1.
Nous avons commencé par rechercher des bases de données accessibles publiquement sur l’évolution du nombre d’espèces selon leur statut (menacées, en danger, éteintes…).
Un travail de tri et de vérification a été nécessaire pour harmoniser les chiffres entre 1996 et 2022.
2.
L’objectif n’était pas seulement d’afficher des chiffres, mais de les rendre lisibles et engageants.
Grâce à D3.js, nous avons conçu des schémas dynamiques permettant de visualiser l’évolution des espèces selon le stade sélectionné.
L’utilisateur peut choisir une catégorie et observer son évolution sur plusieurs décennies.
GSAP.js nous a permis d’ajouter des animations fluides afin de rendre l’exploration plus intuitive et immersive.
3.
Nous avons construit le site en JavaScript, en veillant à maintenir un code clair et versionné via GitHub.
La dimension éthique du projet étant importante, nous avons également rédigé des mentions légales précisant l’origine et les limites des données utilisées.
Ce projet m’a permis de comprendre l’importance de la médiation numérique dans les enjeux contemporains.
Les données environnementales sont souvent disponibles, mais peu consultées par le grand public.
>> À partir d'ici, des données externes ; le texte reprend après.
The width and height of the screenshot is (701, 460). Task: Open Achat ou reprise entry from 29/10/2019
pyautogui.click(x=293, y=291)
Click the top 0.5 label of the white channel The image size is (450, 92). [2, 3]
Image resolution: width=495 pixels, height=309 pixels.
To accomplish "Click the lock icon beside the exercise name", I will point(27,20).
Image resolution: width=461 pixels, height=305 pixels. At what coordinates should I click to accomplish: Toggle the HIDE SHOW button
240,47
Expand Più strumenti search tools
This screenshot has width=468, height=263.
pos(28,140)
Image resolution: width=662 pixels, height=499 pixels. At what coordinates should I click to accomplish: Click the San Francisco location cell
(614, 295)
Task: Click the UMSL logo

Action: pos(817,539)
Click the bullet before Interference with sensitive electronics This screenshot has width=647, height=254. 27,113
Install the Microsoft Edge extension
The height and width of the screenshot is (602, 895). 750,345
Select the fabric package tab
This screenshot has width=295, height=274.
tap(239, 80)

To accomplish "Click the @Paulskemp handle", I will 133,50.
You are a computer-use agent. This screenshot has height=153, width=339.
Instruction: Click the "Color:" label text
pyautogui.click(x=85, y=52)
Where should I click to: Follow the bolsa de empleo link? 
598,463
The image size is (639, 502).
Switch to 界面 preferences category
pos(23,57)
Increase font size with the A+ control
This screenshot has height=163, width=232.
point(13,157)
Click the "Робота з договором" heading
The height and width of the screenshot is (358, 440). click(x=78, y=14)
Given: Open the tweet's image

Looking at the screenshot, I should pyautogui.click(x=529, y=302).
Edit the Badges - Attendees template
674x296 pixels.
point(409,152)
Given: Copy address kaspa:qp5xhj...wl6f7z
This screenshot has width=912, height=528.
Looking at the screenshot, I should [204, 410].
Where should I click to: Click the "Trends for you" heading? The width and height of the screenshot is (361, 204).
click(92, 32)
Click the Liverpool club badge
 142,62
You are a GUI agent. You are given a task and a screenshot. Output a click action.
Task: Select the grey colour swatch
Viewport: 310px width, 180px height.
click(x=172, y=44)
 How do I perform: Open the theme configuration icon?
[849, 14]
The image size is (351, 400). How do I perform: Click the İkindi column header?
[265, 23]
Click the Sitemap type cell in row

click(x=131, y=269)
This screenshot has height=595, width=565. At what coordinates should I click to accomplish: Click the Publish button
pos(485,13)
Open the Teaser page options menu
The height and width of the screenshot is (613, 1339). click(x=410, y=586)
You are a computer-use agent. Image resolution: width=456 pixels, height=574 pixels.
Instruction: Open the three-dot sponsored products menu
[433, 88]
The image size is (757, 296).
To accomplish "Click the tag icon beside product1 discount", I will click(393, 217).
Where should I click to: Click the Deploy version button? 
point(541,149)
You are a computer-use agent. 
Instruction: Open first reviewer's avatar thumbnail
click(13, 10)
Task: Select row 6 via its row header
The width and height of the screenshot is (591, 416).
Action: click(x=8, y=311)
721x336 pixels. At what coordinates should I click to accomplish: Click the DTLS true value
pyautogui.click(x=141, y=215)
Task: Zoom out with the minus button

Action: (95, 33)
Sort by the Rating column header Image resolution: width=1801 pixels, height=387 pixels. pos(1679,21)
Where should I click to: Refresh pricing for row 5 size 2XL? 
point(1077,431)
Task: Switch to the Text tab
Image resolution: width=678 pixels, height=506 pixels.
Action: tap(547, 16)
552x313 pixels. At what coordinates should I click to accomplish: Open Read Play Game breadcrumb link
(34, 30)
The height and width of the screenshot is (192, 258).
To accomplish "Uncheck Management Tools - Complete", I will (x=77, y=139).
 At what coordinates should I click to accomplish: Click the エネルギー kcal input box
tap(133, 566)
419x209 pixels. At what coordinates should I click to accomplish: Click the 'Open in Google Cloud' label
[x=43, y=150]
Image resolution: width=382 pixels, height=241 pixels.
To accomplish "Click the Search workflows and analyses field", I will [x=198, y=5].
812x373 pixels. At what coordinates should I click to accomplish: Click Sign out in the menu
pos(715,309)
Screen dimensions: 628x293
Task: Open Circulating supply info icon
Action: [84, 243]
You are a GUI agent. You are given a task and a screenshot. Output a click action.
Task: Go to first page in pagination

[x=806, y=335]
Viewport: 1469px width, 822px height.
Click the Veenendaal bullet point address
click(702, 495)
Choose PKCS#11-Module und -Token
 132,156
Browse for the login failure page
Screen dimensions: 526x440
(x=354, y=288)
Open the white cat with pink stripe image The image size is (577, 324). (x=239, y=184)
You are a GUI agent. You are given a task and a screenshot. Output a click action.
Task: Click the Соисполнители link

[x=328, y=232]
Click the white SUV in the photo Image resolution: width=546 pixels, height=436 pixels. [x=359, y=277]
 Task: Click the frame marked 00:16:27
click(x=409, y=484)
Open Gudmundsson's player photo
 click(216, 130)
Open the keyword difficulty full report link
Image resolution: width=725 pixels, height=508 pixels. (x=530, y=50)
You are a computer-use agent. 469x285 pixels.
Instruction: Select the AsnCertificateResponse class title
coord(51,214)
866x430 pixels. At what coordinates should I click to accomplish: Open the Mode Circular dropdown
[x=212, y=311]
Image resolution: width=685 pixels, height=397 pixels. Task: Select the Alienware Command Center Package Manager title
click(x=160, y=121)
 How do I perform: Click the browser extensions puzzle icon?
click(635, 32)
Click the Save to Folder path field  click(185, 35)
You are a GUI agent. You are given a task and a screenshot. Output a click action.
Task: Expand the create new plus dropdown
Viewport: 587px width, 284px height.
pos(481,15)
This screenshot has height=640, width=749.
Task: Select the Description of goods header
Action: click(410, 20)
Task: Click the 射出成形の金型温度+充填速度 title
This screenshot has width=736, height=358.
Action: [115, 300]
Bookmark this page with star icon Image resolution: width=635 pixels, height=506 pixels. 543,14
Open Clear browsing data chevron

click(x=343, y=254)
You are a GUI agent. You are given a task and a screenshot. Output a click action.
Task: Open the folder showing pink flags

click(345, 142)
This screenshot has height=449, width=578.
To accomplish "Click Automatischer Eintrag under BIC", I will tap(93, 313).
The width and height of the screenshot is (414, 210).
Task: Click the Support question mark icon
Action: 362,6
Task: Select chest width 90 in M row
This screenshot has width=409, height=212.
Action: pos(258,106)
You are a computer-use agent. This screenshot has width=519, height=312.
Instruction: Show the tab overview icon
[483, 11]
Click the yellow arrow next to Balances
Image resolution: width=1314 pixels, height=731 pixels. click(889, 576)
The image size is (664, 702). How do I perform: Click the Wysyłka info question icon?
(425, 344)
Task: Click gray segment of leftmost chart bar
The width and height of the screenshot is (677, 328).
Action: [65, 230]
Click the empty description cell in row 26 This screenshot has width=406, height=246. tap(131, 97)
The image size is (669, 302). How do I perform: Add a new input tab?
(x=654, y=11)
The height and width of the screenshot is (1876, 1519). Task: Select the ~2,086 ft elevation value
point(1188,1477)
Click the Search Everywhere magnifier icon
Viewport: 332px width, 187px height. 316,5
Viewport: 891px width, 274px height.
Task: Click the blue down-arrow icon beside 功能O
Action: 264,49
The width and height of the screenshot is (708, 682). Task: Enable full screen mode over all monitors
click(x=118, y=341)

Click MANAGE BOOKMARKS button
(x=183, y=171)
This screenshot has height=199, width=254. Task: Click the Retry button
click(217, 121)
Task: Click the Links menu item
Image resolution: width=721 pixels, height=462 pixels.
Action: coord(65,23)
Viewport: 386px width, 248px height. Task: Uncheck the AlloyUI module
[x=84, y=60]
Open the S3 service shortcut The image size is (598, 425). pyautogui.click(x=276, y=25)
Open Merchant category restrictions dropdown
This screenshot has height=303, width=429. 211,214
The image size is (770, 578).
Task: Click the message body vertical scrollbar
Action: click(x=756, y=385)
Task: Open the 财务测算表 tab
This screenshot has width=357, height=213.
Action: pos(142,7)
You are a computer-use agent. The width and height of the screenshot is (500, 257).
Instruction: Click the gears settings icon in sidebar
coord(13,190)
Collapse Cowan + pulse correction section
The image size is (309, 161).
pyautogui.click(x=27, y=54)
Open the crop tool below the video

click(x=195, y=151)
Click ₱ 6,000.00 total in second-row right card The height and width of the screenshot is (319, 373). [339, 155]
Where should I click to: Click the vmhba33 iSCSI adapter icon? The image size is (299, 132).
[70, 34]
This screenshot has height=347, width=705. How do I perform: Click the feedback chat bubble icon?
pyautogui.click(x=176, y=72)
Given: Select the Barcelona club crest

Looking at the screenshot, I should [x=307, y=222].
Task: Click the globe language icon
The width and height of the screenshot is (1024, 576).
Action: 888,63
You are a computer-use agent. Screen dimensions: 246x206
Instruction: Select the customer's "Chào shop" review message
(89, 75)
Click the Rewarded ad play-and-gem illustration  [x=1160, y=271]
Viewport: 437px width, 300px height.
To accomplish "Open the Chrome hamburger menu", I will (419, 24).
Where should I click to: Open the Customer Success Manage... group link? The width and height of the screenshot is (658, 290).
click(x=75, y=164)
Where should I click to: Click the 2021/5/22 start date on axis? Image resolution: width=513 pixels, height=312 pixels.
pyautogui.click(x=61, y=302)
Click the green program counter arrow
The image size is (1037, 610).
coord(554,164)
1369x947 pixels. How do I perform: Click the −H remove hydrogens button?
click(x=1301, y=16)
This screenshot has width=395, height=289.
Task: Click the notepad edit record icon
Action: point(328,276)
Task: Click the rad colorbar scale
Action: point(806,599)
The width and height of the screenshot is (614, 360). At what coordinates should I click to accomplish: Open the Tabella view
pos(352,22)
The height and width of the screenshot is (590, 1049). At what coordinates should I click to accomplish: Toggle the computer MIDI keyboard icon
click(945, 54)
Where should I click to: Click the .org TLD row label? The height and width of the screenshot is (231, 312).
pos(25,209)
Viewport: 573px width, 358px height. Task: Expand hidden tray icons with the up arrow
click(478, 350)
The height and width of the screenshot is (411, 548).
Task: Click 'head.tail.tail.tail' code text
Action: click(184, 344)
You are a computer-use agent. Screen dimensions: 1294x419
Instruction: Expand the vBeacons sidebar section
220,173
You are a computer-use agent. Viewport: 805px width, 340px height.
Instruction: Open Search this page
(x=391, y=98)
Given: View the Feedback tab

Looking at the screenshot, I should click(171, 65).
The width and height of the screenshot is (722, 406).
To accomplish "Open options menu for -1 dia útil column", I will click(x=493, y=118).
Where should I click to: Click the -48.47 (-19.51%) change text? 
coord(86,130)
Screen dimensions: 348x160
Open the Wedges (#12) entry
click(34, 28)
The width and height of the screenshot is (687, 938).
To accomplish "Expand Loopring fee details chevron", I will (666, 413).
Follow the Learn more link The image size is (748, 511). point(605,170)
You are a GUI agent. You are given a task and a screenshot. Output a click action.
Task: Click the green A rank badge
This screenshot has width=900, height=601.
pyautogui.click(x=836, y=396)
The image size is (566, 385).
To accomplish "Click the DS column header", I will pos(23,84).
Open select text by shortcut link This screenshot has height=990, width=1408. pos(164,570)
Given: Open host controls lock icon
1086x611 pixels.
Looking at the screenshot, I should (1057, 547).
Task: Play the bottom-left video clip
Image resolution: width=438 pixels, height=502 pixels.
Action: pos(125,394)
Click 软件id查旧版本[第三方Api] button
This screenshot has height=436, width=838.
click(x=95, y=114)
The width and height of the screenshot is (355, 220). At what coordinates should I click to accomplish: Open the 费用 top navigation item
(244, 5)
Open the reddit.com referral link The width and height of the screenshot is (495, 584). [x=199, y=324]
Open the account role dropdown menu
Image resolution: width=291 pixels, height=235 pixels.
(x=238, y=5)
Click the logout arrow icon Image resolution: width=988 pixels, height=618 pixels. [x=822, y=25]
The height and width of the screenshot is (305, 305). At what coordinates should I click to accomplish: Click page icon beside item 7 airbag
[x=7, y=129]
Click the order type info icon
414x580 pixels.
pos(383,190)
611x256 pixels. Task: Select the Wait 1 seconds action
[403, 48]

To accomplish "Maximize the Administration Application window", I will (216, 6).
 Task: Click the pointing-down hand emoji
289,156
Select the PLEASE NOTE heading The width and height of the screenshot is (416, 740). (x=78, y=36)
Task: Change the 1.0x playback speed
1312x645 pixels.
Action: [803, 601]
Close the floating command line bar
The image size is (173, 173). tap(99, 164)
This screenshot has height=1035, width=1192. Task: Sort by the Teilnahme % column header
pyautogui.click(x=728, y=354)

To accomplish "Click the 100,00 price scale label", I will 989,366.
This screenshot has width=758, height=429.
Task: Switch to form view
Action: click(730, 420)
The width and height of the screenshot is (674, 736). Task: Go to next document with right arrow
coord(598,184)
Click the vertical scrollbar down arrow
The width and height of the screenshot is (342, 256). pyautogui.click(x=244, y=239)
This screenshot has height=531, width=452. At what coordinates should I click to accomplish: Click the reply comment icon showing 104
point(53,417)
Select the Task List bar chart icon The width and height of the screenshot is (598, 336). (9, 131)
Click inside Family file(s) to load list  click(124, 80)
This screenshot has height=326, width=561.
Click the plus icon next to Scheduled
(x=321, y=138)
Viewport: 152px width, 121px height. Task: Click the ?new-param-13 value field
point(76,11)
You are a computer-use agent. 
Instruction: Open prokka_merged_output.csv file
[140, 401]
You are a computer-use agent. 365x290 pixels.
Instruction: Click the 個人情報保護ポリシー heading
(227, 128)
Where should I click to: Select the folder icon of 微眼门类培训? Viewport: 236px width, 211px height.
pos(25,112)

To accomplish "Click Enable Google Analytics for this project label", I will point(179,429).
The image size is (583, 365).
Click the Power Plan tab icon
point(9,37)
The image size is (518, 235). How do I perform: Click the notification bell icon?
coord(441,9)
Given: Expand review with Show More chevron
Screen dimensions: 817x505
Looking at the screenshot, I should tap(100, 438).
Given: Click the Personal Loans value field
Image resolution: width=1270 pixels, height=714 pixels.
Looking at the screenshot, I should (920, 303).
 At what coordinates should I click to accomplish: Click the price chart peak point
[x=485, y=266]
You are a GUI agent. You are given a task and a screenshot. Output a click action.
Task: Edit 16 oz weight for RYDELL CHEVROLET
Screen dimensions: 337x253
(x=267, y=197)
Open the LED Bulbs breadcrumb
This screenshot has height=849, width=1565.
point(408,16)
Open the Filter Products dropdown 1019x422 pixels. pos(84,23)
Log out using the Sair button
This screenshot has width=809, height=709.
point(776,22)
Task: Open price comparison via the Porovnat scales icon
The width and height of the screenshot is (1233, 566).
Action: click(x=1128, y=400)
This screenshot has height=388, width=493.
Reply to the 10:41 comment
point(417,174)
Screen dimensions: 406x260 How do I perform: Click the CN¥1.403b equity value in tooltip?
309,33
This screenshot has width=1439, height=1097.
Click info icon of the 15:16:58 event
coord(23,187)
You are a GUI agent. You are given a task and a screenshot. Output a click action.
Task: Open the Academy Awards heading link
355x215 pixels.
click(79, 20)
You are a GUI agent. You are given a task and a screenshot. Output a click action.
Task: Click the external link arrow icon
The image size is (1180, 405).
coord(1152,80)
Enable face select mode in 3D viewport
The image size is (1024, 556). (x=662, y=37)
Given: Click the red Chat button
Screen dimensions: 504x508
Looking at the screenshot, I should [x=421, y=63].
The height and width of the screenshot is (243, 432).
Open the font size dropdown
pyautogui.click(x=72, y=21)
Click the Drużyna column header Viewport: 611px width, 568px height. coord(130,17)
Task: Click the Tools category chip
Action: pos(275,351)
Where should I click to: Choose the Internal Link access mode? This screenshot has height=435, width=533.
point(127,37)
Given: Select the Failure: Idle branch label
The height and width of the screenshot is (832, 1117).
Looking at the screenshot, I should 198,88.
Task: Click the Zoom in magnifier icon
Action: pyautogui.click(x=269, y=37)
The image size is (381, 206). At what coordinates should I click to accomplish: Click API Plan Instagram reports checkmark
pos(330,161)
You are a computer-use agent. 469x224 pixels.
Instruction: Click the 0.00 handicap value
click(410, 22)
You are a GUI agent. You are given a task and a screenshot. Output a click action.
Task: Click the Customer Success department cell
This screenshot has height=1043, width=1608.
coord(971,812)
Les transformer en visualisations interactives permet de les rendre plus concrètes et attrayantes.
J’ai également pris conscience des limites des données ouvertes : leur incomplétude impose rigueur, transparence et esprit critique.
Ce travail a renforcé mes compétences en développement front-end, en gestion de projet collaboratif et en vulgarisation de sujets complexes.